Menurut Wawan Juswanto, Analis Kebijakan Kementerian Keuangan (Kemenkeu) dalam webinar bertajuk Rasionalisasi Kebijakan dan Optimalisasi Pengawasan Harga Pasar Rokok pada tanggal 29 Maret lalu, konsumsi rokok berdampak multidimensi sehingga perlu pengendalian. Selain itu, peningkatan kualitas SDM (Sumber Daya Manusia) bisa dicapai dengan penurunan prevalensi perokok.
Prevalensi perokok, khususnya perokok anak perlu diturunkan. Mengingat dalam kurun waktu sepuluh tahun terakhir ini terjadi peningkatan jumlah perokok anak usia 10-18 tahun. Data Riset Kesehatan Dasar Nasional (Riskesdas) 2018, menyebutkan prevalensi perokok anak usia 10-18 tahun naik dari 7,2 % (2013) menjadi 9,1% pada 2018. Ini tentu tidak sesuai dengan RPJM 2014-2019 yang menargetkan perokok anak harus turun hingga 5,4 %. Tentunya, pemerintah perlu bersikap. Agar generasi penerus bangsa ini bisa bebas rokok hingga memiliki kualitas SDM yang unggul dan potensial di masa depan.
Dampak Multidimensi dari Konsumsi Rokok
Peningkatan jumlah perokok nyatanya berakibat pada pembengkakan defisit JKN (Jaminan Kesehatan Nasional). Tak hanya itu, keberlangsungan JKN pun terancam, apabila jumlah perkokok terus meningkat.
Dana JKN banyak tersedot untuk penanganan penyakit-penyakit akibat kebiasaan merokok ini. Ada lima penyebab kematian di Indonesia terkait tembakau, yaitu penyakit jantung iskemik, serbrovaskular, tuberkolosis, diabetes dan juga pernapasan kronis (IHME, 2017).
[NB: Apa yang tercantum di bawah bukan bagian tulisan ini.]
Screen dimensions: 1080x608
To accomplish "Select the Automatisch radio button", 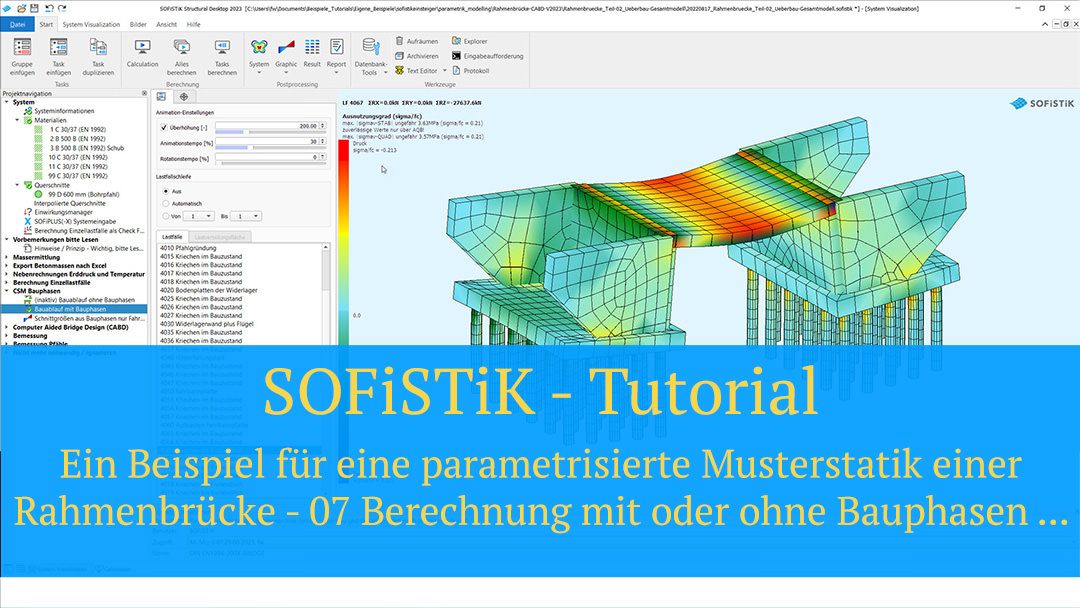I will click(x=165, y=203).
Ditambah lagi, rumah tangga keluarga perokok termasuk golongan yang memiliki kepatuhan rendah dalam membayar premi JKN.
Konsumsi rokok juga turut berpengaruh besar terhadap anggaran pengeluaran keluarga. Menurut data BPS pada tahun 2018, pembelian rokok menjadi beban pengeluaran tertinggi kedua pada mayoritas rumah tangga miskin, baik di kota maupun desa. Tentu ini sangat memperihatinkan, bukankah lebih baik uang yang serba terbatas itu dibelikan sembako daripada rokok?
Baca Juga : Yuk Cegah Stunting dari Rumah
Tak hanya berpengaruh pada kualitas SDM usia produktif di masa depan, merokok juga bisa menyebabkan stunting pada anak. Bayi pada keluarga perokok memiliki kecenderungan menderita stunting lebih besar daripada bayi pada keluarga non perokok.
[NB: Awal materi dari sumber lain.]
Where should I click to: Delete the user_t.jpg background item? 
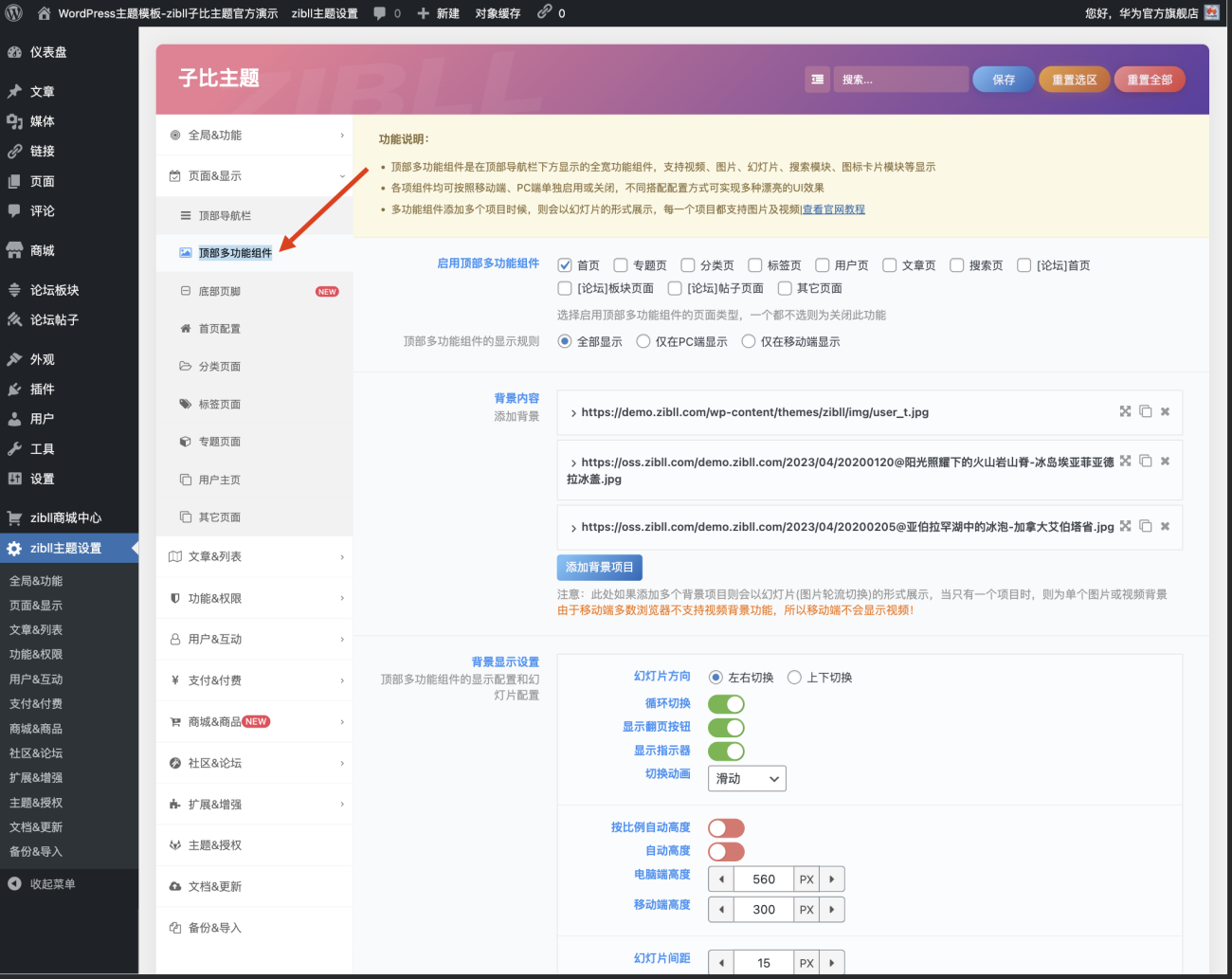[x=1165, y=411]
Cukai Rokok untuk Peningkatan Kualitas SDM
Pemerintah terus berupaya mengatasi dampak mulitidensi yang disebabkan oleh kebiasaan merokok ini. Salah satunya adalah melalui penetapan harga cukai rokok.
Rokok/tembakau merupakan barang kena cukai. Jumlah cukai yang diperoleh dari CHT (Cukai Hasil Tembakau) ini bahkan mendominasi perolehan cukai secara keseluruhan, yaitu sebesar 98%.
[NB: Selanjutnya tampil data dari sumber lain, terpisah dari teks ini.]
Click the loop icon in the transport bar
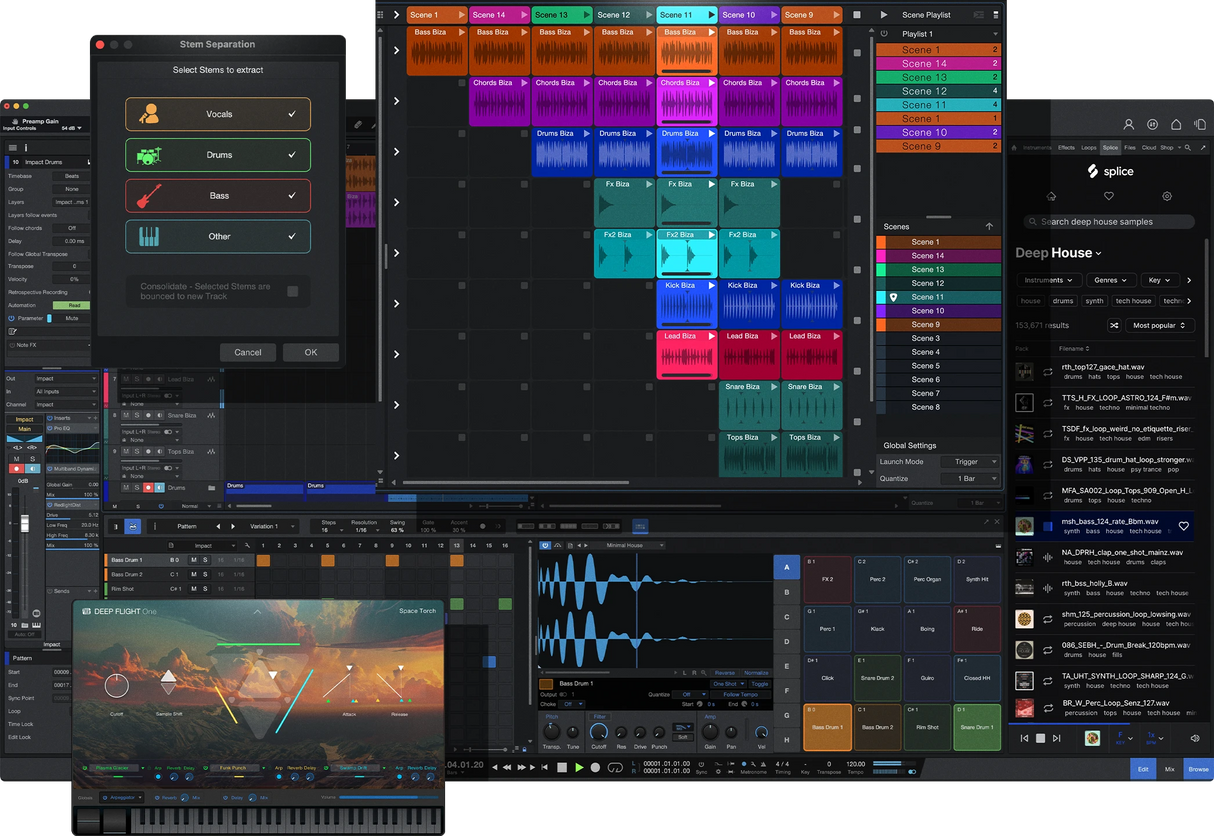The height and width of the screenshot is (836, 1214). (x=615, y=766)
Ini yang membuat rokok harus dikendalikan penggunaannya. Menurut Adi Musharianto, Peneliti Institut Teknologi dan Bisnis Ahmad Dahlan (ITB-AD), dalam melakukan rasionalisasi CHT ini, ada lima hal yang perlu diperhatikan oleh pemerintah.
2. Penyerapan tenaga kerja (158.522 TK langsung di SKT pada tahun 2017)
3. Dampak terhadap jumlah petani di 2020 (526.389 KK/2,6 juta orang
4. Pengendalian rokok ilegal naik menjadi 4,86% di tahun 2020
5. Program pembangunan nasional melalui penerimaan cukai (target CHT 2021 menjadi Rp. 173,78 T)
Penetapan CHT ini berfokus pada satu kesimpulan, bahwa rokok harus mahal! Harapannya supaya rokok tidak bisa diakses oleh anak-anak dibawah umur. Sebab jika pemerintah tidak melalukan intervensi apapun, di tahun 2030 nanti, prevalensi perokok anak akan meningkat menjadi 15,9 % (Bapenas 2021).
Upaya Mengurangi Pravalensi Perokok Anak dan Rumah Tangga Miskin
Keempat narasumber yang hadir dalam webinar memaparkan sejumlah rekomendasi upaya pengurangan pravalensi perokok anak dan rumah tangga miskin :
Perlunya Kerjasama Lintas Sektoral
Mengurangi prevalensi merokok ternyata tidak cukup dengan kebiajakan cukai saja. Pemerintah membutuhkan dukungan dari banyak pihak terkait. Ini yang membuat Wawan Juswanto mengusulkan perlunya penyusunan road map yang komprehensif dalam mengatasi masalah ini.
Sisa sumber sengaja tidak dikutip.